Projeto de
poder banaliza corrupção
Editorial
de O Globo, em 25/11/2014
À luz do
mensalão e, agora, do petrolão, pode-se dizer, dentro de uma perspectiva
histórica, que não é por mera coincidência que, em doze anos de lulopetismo no
Planalto, construiu-se o mais articulado e amplo esquema de corrupção na
máquina pública de que se tem notícia, a fim de drenar dinheiro de estatais
para financiar um projeto de poder.
Não é por
acaso que em 2004, enquanto o mensalão, cujo embrião está na campanha eleitoral
de 2002, já funcionava a contento, o "amigo Paulinho" — como o
presidente Lula tratava Paulo Roberto da Costa —, funcionário da Petrobras, era
nomeado diretor de Abastecimento da estatal, indicado pelo PP do deputado José
Janene (PP-PR), este também um mensaleiro. O nome saído do bolso do colete do
aliado Janene foi bem aceito pelo lulopetismo. Falecido, Janene não pode
colaborar com as investigações do petrolão, do qual o seu apadrinhado foi
peça-chave, pelo que já se sabe de depoimentos do próprio ex-diretor da
Petrobras prestados sob acordo de delação premiada. Não se discute se houve um
assalto bem organizado aos cofres da Petrobras patrocinado por diretores — algo
tão extraordinário que acionou os mecanismos americanos de vigilância do
mercado de títulos do país, usado pela Petrobras como fonte de capitalização,
para também investigar o escândalo e buscar responsáveis.
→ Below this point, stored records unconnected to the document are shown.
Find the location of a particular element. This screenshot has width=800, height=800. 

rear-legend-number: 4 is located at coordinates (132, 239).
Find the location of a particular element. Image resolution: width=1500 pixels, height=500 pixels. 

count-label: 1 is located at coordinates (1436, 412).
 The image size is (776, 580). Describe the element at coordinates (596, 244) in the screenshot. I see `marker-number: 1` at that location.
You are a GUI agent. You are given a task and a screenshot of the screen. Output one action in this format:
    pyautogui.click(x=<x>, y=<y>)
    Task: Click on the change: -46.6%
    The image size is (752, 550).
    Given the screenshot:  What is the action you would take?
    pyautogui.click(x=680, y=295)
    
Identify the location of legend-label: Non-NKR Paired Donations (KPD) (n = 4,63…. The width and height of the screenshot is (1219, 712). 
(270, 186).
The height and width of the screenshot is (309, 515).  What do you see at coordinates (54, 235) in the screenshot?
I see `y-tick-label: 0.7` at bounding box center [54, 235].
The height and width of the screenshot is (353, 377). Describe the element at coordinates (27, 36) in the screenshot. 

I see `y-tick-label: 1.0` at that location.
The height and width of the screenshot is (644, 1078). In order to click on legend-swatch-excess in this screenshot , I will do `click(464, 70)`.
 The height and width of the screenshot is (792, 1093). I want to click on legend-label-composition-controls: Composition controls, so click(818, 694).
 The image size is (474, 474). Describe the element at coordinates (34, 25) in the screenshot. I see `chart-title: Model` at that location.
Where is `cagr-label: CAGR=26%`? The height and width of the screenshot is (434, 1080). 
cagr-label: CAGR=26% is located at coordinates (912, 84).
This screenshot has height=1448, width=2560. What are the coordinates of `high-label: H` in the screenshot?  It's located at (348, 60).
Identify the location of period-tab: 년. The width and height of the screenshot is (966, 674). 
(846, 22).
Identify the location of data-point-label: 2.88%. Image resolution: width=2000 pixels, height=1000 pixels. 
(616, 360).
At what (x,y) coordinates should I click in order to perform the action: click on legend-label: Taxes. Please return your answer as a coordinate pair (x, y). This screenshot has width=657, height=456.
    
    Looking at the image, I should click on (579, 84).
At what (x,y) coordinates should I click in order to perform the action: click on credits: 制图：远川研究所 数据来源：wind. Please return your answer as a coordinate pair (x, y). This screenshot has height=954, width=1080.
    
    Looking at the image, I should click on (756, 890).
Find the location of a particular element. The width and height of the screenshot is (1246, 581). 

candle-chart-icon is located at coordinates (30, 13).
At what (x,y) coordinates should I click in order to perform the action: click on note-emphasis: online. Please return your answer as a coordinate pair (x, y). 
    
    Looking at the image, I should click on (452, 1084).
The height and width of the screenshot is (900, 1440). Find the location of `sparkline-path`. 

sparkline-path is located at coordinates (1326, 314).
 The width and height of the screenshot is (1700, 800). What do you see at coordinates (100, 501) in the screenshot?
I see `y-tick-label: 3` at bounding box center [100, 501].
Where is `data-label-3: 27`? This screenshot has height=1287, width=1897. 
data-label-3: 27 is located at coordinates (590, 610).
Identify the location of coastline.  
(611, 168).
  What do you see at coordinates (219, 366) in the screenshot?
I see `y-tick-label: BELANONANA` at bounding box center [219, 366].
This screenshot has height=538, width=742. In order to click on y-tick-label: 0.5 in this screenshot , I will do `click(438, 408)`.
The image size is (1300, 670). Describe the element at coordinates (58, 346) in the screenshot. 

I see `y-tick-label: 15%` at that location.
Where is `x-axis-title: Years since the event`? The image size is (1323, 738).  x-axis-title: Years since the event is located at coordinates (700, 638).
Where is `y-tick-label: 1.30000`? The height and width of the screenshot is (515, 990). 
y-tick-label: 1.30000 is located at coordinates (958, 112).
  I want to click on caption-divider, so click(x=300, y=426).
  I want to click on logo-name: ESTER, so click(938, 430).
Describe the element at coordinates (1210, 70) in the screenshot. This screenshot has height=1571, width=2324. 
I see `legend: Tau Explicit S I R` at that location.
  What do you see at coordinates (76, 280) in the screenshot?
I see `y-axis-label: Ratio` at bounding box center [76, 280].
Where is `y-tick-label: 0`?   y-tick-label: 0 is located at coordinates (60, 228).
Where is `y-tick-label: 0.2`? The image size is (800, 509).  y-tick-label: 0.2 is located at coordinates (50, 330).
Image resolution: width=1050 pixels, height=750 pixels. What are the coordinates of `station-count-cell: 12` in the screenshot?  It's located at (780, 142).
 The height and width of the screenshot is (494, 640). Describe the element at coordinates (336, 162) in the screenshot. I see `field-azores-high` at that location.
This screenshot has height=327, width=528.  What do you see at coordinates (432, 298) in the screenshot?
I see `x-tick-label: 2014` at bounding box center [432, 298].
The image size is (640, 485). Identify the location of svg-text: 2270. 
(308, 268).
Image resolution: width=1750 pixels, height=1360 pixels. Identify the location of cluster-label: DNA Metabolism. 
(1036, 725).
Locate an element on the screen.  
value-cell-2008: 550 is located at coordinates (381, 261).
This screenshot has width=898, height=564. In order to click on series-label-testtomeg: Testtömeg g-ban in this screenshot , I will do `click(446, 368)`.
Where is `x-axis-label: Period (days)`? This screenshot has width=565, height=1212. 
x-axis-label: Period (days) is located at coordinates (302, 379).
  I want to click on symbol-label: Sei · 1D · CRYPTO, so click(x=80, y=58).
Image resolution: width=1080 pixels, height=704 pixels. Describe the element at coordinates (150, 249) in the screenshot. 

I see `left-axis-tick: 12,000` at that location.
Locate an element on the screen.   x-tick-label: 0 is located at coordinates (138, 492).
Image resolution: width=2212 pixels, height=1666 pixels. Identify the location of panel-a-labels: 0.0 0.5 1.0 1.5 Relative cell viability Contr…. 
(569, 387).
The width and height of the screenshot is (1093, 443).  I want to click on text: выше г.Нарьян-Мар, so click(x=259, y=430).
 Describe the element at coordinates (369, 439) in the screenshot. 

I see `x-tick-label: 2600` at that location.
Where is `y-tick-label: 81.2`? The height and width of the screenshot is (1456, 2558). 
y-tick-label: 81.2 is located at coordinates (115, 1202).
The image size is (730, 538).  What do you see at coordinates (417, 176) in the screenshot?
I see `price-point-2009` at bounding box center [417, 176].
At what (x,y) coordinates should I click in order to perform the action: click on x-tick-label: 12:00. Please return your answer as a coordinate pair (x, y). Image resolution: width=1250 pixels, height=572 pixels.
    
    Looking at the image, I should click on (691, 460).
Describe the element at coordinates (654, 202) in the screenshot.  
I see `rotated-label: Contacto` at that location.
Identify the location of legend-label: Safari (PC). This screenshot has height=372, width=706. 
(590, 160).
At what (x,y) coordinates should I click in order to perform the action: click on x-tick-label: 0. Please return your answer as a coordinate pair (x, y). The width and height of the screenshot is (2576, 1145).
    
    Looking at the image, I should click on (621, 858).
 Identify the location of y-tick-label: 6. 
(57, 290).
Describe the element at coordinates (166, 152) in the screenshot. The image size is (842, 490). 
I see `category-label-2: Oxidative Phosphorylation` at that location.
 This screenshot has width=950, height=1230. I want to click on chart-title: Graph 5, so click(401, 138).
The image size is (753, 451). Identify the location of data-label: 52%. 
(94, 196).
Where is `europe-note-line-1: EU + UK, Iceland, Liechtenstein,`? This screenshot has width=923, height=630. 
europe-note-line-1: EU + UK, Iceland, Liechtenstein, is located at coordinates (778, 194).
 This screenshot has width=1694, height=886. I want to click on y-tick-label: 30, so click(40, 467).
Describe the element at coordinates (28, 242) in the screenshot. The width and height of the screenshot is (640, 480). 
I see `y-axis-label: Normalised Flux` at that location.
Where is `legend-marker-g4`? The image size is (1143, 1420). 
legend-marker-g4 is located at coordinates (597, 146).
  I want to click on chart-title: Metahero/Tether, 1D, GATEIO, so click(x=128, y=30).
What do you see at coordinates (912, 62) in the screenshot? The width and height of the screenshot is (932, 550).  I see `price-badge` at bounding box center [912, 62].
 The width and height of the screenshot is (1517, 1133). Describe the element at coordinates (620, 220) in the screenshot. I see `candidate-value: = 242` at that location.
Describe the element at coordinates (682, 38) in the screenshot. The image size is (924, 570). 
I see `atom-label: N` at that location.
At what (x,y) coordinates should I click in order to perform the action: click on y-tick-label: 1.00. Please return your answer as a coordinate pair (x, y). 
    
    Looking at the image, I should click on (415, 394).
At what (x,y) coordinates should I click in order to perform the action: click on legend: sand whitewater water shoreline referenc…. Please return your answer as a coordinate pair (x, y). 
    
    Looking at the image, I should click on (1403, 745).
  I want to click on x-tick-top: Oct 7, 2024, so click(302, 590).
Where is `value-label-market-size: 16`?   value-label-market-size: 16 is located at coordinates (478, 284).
Não se discute porque
o próprio “amigo Paulinho” se declara culpado e, para reduzir penas,
compromete-se a ajudar na elucidação do caso.
Lulopetistas
costumam defender o partido, desde a descoberta do mensalão, em 2005, com a
surrada justificativa de que "todos fazem". É a escapatória da
banalização do crime, para tentar reduzir sua gravidade. A própria candidata
Dilma Rousseff escorregou na campanha da reeleição ao dizer que há corruptos em
todos os lugares. Fez lembrar o presidente Lula, na histórica entrevista em
Paris, depois que o então aliado Roberto Jefferson (PTB-RJ) denunciou o
mensalão, quando afirmou que o PT fez o que todo partido fazia.
O mensalão
foi desbaratado, informações colhidas por CPI, pela PF e Ministério Público
instruíram um processo julgado de forma exemplar pelo Supremo, de que resultou
a prisão de petistas estrelados: o ex-ministro José Dirceu, o ex-presidente do
PT José Genoíno e o ex-tesoureiro petista Delúbio Soares. Além de aliados e
cúmplices.
Pois agora,
no petrolão, Mario Oliveira Filho, advogado de Fernando Soares, o “Fernando
Baiano”, acusado de operar — verbo usado em sentido malicioso no submundo da
política —na Petrobras, em nome do PMDB, segue na trilha da banalização e diz
que não se consegue obra pública sem propinas. Tenta-se jogar areia nos olhos
da opinião pública. Não há uma corrupção aceitável e outra reprovável. Há o
crime de malversação do dinheiro público a ser investigado e punido. Os casos
do mensalão e petrolão — delinquências de mesma célula-tronco — mostram um
padrão de drenagem do dinheiro do contribuinte. São malhas tecidas entre
partidos e políticos, estatais, empreiteiras, empresas públicas, sindicalistas
e, conforme mostrou o GLOBO no fim de semana, fundos de pensão de empresas
públicas, tudo numa dimensão jamais vista no submundo da política brasileira,
tendo como objetivo estratégico um projeto de perpetuação no poder. É claro,
com os inexoráveis desvios feitos para enriquecimento particular. Afinal, a
carne é fraca.
O mensalão
mostrou apenas a ponta de uma máquina avantajada de corrupção que agora fica
mais visível à medida que avança a investigação sobre o esquema na Petrobras,
com suas diversas conexões, como a dos fundos de pensão Não se trata de um
crime sem implicações. O próprio estado de direito democrático ficou ameaçado,
pois o plano visa a comprar apoio no Legislativo e se perpetuar no Executivo
pelo voto capturado por políticas populistas. Mas não se contava com o vigor de
instituições republicanos brasileiras.